Alliander heeft niet voldaan aan de veroordeling van de kantonrechter, door werknemer op te roepen voor het verrichten van werkzaamheden in zijn eigen functie, maar op een andere afdeling met daarbij nieuw geformuleerde en opgelegde randvoorwaarden. Vordering tot wedertewerkstelling toegewezen.

Feiten

Werknemer is sinds 1 augustus 2012 werkzaam bij Alliander in de functie van Consultant E en tewerkgesteld binnen het bedrijfsonderdeel Qirion. Alliander heeft werknemer per 15 april 2018 vrijgesteld van werk vanwege een arbeidsconflict. De door Alliander verzochte ontbinding wordt door de rechtbank afgewezen en Alliander wordt veroordeeld om werknemer toe te laten tot zijn werkzaamheden. Alliander heeft vrijwillig aan het verzoek tot wedertewerkstelling voldaan en er is een mediationtraject gestart. Op 22 oktober 2018 heeft werknemer zijn werkzaamheden hervat. De leidinggevende van werknemer heeft aangegeven dat werknemer ‘niet op kantoor dient te verschijnen totdat de mediation zal zijn doorlopen’. Werknemer heeft aangegeven hieraan gehoor te geven, onder de voorwaarde dat er constructief aan de mediation wordt deelgenomen en deze uiterlijk op 1 december 2018 zal zijn doorlopen. Werknemer heeft mediation, na een gesprek tussen hem en Alliander waarin Alliander excuses heeft gemaakt en de opties (wedertewerkstelling of een vaststellingsovereenkomst) uiteen heeft gezet, stopgezet. Werknemer heeft de beschikking van de kantonrechter laten betekenen. Alliander heeft vóórdat werknemer weder te werk zou worden gesteld kenbaar gemaakt dat het van belang is te handelen conform duidelijke afspraken met betrekking tot de te verrichten werkzaamheden, de aansturing, de (wijze van) samenwerking met collega’s en externe partijen alsook dat de wijze van communicatie een vereiste is voor het (kunnen) continueren van de arbeidsovereenkomst. Werknemer heeft kenbaar gemaakt niet akkoord te gaan met de door Alliander geformuleerde en opgelegde randvoorwaarden bij zijn functie. Alliander heeft een voorwaardelijke loonstop aangekondigd, voor zover in kort geding komt vast te staan dat werknemer de aangeboden werkzaamheden moet uitvoeren. Werknemer vordert in onderhavige zaak onder meer om Alliander te gebieden hem weder te werk te stellen alsmede een voorschot voor verbeurde dwangsommen.

============

## Opdrachten
[1] Beantwoord over de tekst over Alliander:
(a) In welke functie werkt de werknemer bij Alliander?
(b) Per welke datum heeft Alliander de werknemer vrijgesteld van werk?
(c) Op welke datum heeft de werknemer zijn werkzaamheden hervat?
[2] Neem uit de tekst over Alliander letterlijk alles over vanaf "Alliander heeft niet" tot en met "tot wedertewerkstelling toegewezen.".
[3] Vat de tekst over Alliander samen in twee zinnen.
Het materiaal hierna heeft niets te maken met de tekst over Alliander.

============

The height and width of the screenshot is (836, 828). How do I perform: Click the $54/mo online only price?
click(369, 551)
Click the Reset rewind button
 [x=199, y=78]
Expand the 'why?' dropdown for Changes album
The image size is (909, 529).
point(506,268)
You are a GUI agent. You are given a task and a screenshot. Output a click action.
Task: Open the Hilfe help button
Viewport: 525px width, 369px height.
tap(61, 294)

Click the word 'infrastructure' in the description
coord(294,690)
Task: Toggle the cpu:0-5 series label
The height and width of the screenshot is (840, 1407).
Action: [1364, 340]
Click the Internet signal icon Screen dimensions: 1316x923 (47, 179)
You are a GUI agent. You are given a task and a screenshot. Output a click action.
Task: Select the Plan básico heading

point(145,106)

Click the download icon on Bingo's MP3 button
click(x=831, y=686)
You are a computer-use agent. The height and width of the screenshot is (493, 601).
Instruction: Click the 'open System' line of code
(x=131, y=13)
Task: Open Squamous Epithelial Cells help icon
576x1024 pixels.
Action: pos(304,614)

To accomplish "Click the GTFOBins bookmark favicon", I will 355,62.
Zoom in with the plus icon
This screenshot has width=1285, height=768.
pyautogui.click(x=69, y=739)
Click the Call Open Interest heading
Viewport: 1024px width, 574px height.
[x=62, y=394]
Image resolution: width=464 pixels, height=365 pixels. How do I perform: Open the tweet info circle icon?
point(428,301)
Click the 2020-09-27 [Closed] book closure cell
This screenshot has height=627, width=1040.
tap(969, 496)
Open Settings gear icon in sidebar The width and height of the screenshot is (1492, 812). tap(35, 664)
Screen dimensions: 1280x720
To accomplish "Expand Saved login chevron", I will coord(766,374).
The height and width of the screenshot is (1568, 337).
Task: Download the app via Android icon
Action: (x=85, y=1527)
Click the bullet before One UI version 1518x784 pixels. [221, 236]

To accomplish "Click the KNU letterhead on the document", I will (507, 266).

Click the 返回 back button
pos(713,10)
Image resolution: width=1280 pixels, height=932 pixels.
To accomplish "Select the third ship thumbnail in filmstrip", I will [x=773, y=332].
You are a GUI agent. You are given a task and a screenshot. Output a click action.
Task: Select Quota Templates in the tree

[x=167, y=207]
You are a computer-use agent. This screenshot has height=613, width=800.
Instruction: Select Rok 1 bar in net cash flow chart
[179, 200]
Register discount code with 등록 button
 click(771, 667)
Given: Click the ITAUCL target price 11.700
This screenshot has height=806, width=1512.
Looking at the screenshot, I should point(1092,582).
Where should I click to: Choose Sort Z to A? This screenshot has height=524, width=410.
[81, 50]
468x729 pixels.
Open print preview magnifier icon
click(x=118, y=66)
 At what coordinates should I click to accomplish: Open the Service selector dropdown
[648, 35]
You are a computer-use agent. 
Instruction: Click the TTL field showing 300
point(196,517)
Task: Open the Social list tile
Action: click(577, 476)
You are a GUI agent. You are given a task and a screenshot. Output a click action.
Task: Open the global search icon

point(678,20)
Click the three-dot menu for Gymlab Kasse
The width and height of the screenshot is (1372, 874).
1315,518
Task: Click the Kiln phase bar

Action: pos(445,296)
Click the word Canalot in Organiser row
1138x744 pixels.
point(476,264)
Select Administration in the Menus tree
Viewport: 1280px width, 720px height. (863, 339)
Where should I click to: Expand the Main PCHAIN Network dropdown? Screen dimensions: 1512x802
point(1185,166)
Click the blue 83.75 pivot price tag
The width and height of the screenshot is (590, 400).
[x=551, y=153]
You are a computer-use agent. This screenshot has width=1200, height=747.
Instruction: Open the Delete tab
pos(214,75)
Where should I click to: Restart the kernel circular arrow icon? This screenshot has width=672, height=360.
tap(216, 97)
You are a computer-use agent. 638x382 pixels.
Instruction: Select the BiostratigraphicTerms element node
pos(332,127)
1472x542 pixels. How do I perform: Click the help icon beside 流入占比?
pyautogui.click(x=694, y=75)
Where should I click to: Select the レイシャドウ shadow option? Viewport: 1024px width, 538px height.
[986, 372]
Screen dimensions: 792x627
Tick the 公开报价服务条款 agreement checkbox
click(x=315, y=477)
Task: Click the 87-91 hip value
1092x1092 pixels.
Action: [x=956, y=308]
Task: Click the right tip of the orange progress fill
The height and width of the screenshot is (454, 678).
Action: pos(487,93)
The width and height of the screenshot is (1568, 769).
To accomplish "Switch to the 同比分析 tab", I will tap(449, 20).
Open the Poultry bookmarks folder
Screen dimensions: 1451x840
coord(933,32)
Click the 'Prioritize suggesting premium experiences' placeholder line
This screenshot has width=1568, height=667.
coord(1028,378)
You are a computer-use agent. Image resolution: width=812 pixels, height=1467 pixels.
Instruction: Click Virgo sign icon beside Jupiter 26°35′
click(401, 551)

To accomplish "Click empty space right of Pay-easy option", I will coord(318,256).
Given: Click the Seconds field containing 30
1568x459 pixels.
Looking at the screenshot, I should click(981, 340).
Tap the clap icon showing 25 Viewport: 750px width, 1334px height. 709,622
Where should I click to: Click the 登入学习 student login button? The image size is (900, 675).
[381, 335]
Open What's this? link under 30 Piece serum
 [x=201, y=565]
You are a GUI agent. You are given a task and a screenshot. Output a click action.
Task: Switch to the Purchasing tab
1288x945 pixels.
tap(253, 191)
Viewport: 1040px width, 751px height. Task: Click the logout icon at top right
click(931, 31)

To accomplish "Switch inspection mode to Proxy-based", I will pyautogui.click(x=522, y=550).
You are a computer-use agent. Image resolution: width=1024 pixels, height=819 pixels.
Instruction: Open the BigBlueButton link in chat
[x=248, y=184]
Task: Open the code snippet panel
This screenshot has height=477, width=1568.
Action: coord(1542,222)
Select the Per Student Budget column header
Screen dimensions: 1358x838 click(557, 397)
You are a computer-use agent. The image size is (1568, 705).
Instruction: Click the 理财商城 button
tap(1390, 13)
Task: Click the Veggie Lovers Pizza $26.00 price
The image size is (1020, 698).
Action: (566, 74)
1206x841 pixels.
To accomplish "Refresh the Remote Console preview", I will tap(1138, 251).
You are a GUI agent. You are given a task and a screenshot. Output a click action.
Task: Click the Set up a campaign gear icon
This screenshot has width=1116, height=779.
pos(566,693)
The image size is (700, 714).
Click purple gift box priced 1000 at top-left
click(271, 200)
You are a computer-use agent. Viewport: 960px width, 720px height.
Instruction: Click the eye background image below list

============

## Uitwerkingen
[1]
(a) Consultant E
(b) 15 april 2018
(c) 22 oktober 2018

[2]
Alliander heeft niet voldaan aan de veroordeling van de kantonrechter, door werknemer op te roepen voor het verrichten van werkzaamheden in zijn eigen functie, maar op een andere afdeling met daarbij nieuw geformuleerde en opgelegde randvoorwaarden. Vordering tot wedertewerkstelling toegewezen.

[3] Alliander stelde de werknemer, die sinds 1 augustus 2012 als Consultant E bij het bedrijf werkt, per 15 april 2018 vrij van werk vanwege een arbeidsconflict. Na afwijzing van de ontbinding werd Alliander veroordeeld hem toe te laten tot zijn werkzaamheden, maar het voldeed daar niet aan door hem op te roepen voor zijn eigen functie op een andere afdeling met nieuw opgelegde randvoorwaarden, waarna de vordering tot wedertewerkstelling werd toegewezen.